▶ Your assignment
Your task is to find every line of the data that holds the string "guitar" and copy it.

▶ Data provided
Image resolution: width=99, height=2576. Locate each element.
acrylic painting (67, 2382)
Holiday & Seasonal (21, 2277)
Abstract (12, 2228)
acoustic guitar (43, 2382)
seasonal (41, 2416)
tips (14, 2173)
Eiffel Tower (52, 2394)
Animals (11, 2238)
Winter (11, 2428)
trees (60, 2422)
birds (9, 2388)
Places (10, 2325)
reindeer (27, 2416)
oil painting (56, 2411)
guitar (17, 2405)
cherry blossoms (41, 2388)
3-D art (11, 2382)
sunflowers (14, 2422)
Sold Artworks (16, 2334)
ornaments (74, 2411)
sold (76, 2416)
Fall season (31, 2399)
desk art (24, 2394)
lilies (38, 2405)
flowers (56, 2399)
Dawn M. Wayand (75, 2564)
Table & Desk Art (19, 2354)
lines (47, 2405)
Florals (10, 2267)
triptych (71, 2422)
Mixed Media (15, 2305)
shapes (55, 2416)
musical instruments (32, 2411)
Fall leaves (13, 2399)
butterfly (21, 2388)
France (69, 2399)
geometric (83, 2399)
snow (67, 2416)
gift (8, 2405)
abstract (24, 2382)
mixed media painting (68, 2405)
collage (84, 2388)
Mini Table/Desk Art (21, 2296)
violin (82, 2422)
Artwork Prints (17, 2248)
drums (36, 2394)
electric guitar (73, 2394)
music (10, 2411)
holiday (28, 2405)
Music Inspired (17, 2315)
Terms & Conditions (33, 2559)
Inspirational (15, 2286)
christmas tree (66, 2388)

▶ Response to this task
acoustic guitar (43, 2382)
guitar (17, 2405)
electric guitar (73, 2394)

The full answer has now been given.